『日本と西欧の五〇〇年史』への感想(二)

星野彰男氏より

追伸

 400頁を超える御著を拝読いたしました。こういう類書は日本史を除いたとしても、世界的にも無いと思われ、画期的です。欧米文明の暗黒史ですから、タブー視されて来たのでしょう。日本史側からも、少なくとも戦後には無かった。西欧世界のその暗黒史の見方に近い一例はスミス重商主義論です。彼はそれを『道徳感情論』では「ヨーロッパ人による人類史上、最も残酷な不正」(要旨)と言い、『国富論』でも「暴力的」と批判する。
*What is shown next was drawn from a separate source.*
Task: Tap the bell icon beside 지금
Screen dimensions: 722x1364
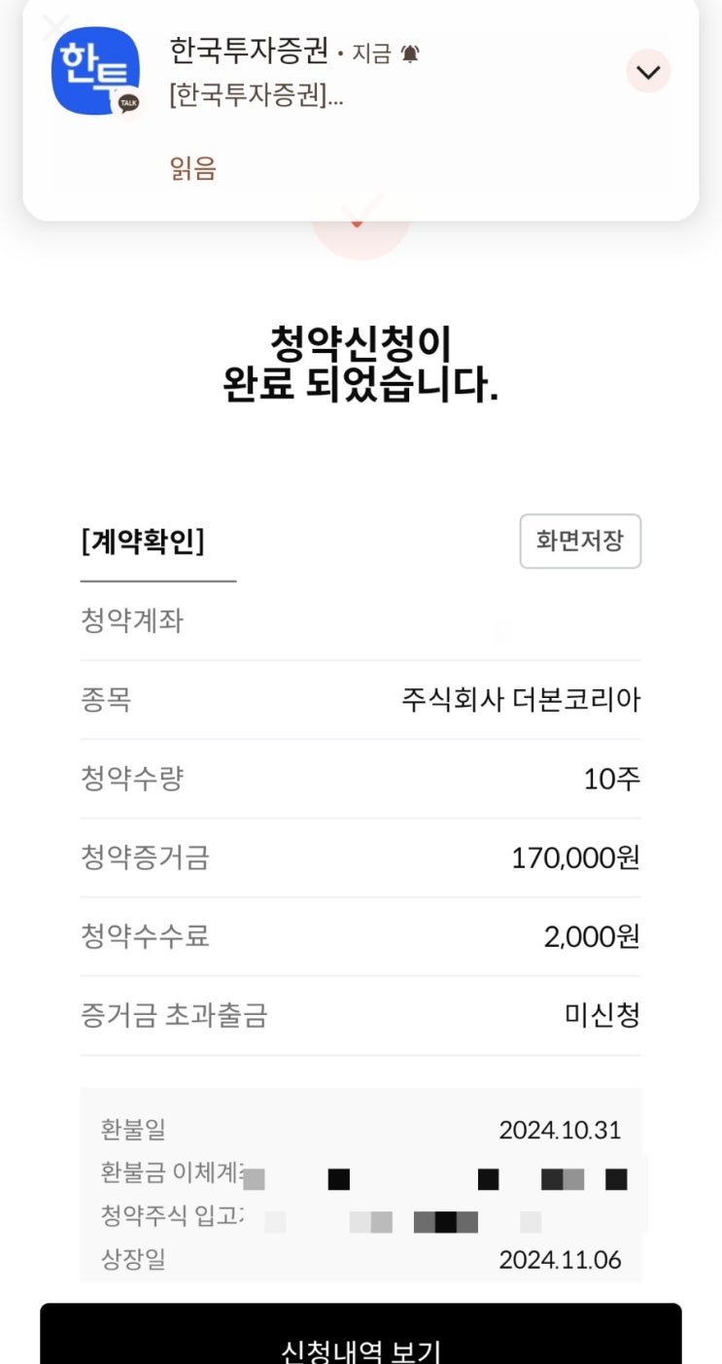Action: point(410,53)
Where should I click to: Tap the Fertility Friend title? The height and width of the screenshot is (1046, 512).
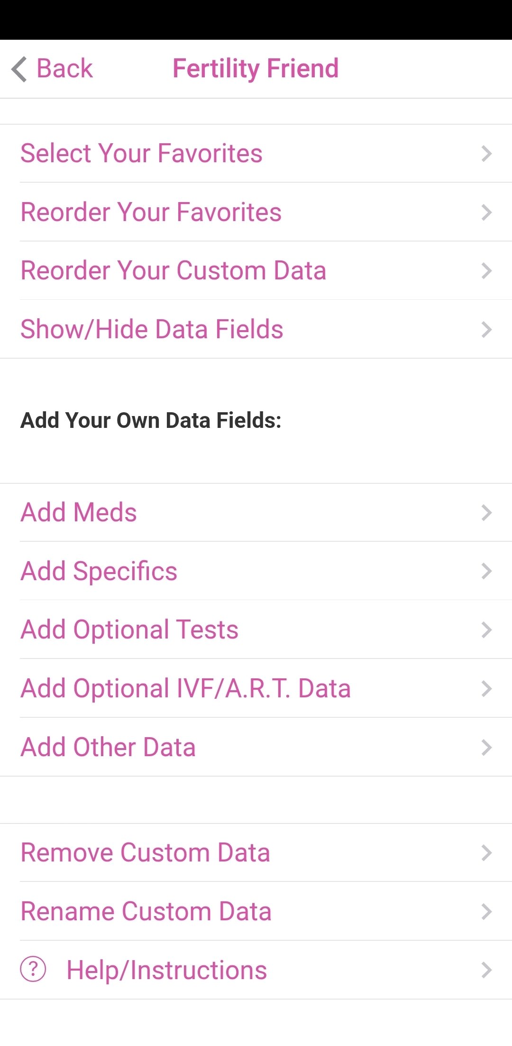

また、度重なる戦争を重商主義政策に帰します。

 英国が築いた貴論「海洋帝国」はWN(スミス国富論)の「植民地貿易の独占」批判にぴたりと符合します。前信でWN体系破綻説に反論するにはWN体系肯定説を採らざるを得ない、と書きましたが、同様のことはスミス本人にも言えそうです。つまり、彼は重商主義を「完全に除去」しようとし、それに取って代わるものが「自然的自由の体系」(「見えざる手」)とし、それを「ユートピア」とも言う。仮にそこに難点があると考えたとしても、その指摘をすれば、その分、折角の重商主義批判が割り引かれ、達成され難くなる。「楽観的」に見える根拠はそこにあろう。実際にはその重商主義批判は達成されず、その後、2度の世界大戦を含む史上最大の悲惨な事態を引き起こしてしまった。その点から見ても、「楽観的」とは言えまい。現時点でどうかは、また別の問題であろう。

 御著は「西欧」の暗黒史を総括的に鋭く解明した功績を認められるが、正にそれに取って代わるべき解決策に相当するのがスミス体系で、そこに社会科学の出番があろう。とすると、それは「楽観的」なのでなく、現実的なものであろう。そして改めてその妥当性が問われていく。他の代案があれば、それも一種の社会科学として受け止められていく。有無を言わさず、現実は戦後世界として動いており、その現実の実証的解明が必要とされていく。

 御著では欧米文化への肯定的評価も強調される。これは暗黒史の中から形成され、その論理を捉えた一代表例がスミス体系(市民社会)になると考えます。ルター等の「自由と必然」問題が大きな主題とされ、教えられますが、本件はヒューム(1739~)にもあり、スミス(1776)を介してカント(1781)が「二律背反」とした大問題で、時間・空間における有限・無限の矛盾律と同様に解決不可能とされた。ただしカントは「不定背進」(これに着目した例を寡聞にして知らない)により、その問題を経験的に論ずる他は無いと解した。これはWN体系視点の受容と思われ、経験科学の一拠り所を意味しましょう。

 マルサス(1798)以降はWN体系破綻説一辺倒で、ヘーゲル、マルクス等すべての論者がこの本来的な経験科学の実像を捉え損なって来た。こうしてその後の社会科学界は同破綻説によって、WN体系に含蓄されていた当の暗黒史告発から人々の目を逸らせて来た。御著は社会科学のその欠落を鋭く突いています。このような経過も含めて、御著の日本論を含む問題提起を改めて考えさせて頂きます。